L’accordo tra Baku e Erevan che in pochi giorni ha portato al ritiro tanto delle forze armene quanto di quelle delle autorità locali pro-armene, in effetti, non è, come molti l’hanno definito, un «cessate il fuoco», ma molto più semplicemente la resa dell’Armenia di fronte all’Azerbaigian. L’Artsakh, come gli armeni chiamano questa regione situata in Azerbaigian dal 1921 e la cui popolazione è a stragrande maggioranza armena, non esiste più. Esisterà invece una regione pienamente reintegrata dell’Azerbaigian, privata della sua componente armena, e alla quale forse (ma forse no) verrà lasciato un certo grado di autonomia.
In tale contesto, una grande novità è la politica adottata da Mosca, che ha abbandonato il suo ruolo di mediatrice e arbitro super partes avuto fin dall’inizio del conflitto scoppiato tra Armenia e Azerbaigian nel 1988 per la regione. Per quanto la Russia rivendichi tuttora il diritto di mantenere i suoi duemila peacekeepers presenti sul territorio per monitorare la situazione, ha di fatto lasciato che l’Azerbaigian riprendesse il controllo del Nagorno, abbandonando l’Armenia.
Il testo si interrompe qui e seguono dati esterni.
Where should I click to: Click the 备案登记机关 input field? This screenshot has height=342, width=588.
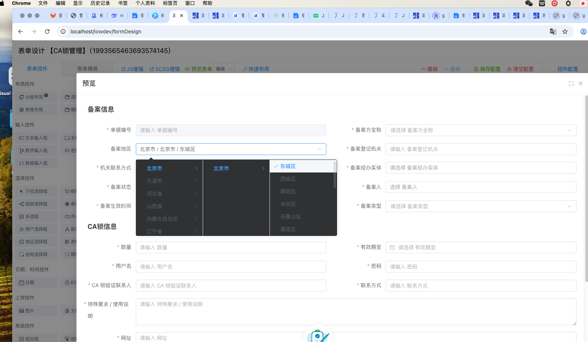(480, 149)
Negli ultimi nove mesi gli azeri hanno bloccato con delle scuse il corridoio di Lachin che collegava l’Armenia alla regione separatista e che dal 2020 era controllato da peacekeepers russi. Invece di opporsi alla violazione degli accordi da parte del governo azero e garantire il passaggio di cibo e medicinali, i soldati russi sono rimasti a guardare immobili il degradarsi della situazione in Nagorno, trasformatasi nelle ultime settimane in una vera e propria emergenza umanitaria che ha permesso all’Azerbaigian di penetrare il territorio e trovare una popolazione allo stremo e pronta ad arrendersi. Anche di fronte alla morte di alcuni peacekeepers russi sotto i colpi dell’artiglieria azera, il Cremlino non ha mostrato di volere entrare in conflitto con l’Azerbaigian e ha anzi fatto sapere che riconosceva la sovranità di Baku sulla regione, implicitamente negando il diritto all’autodeterminazione dei popoli su cui si basano invece le rivendicazioni armene e locali.
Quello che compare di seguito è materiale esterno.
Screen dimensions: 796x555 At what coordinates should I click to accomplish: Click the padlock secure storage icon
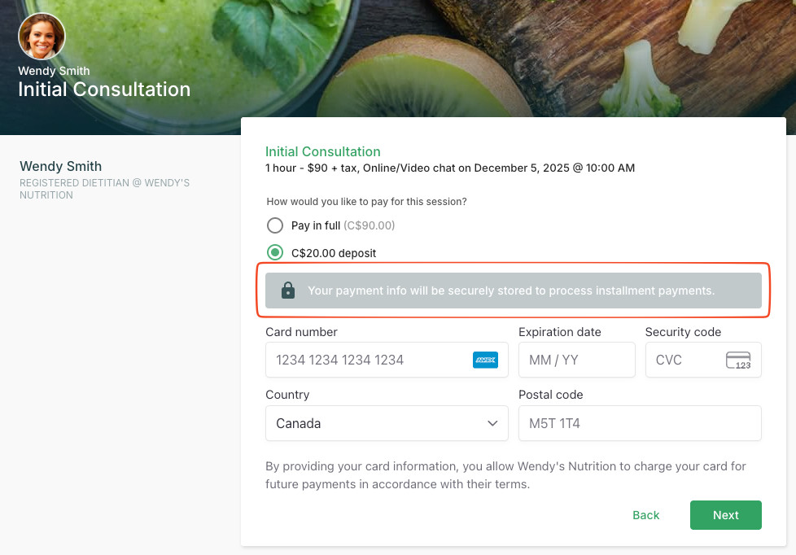click(x=287, y=291)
Prendendo le parti dell’Azerbaigian, la Russia ha voluto mettere fine una volta per tutte a uno dei conflitti “congelati” ereditati del crollo dell’Urss. La nuova linea si spiega con una Mosca occupata e distratta dal conflitto in Ucraina, e quindi impossibilitata a mantenere una presenza militare e una posizione credibili in altre aree dello spazio ex sovietico. Ma c’è di più. Nel rinunciare al suo ruolo “sovietico” di garante delle relazioni tra Paesi dell’ex Urss, la Russia entra in una fase nuova. Per tre decenni Mosca ha trattato le ex repubbliche come il suo giardino di casa (l’«estero vicino») e continuato a gestire problemi esistenti dal crollo sovietico in maniera inerziale, da «post-impero», tra cui il Nagorno. Ora, invece, sta prendendo forma davanti ai nostri occhi e per la prima volta una vera e propria politica estera russa apertamente aggressiva nei confronti di tutte le ex repubbliche sovietiche e non solo dell’Ucraina. Il controllo su entità de facto separatiste non basta più e la tradizionale retorica di Mosca da «fratello maggiore» benevolente è ormai un ricordo. Si apre una fase di aperta «riconquista» (altra questione è vedere se la Russia può permetterselo e chi vi si opporrà nel Caucaso e altrove). Più la guerra in Ucraina andrà avanti, più a Mosca sembrerà in effetti inevitabile puntare a rafforzare controllo e influenza sui propri vicini, soprattutto se tentati dal cercare nuove alleanze. Dopo la Bielorussia, è il turno dell’Armenia, da sempre l’altro vicino più vulnerabile di Mosca, e che ora lo è a maggior ragione: con un governo nazionale annientato dalla perdita del Nagorno-Karabakh e decine e decine di migliaia di russi che nell’ultimo anno e mezzo si sono installati a Erevan. Per questa ragione, sostenere che con la fine della contesa per il Nagorno-Karabakh la Russia ha perso peso nel Caucaso è più che prematuro, nonostante l’influenza crescente di Turchia e altri attori nella regione.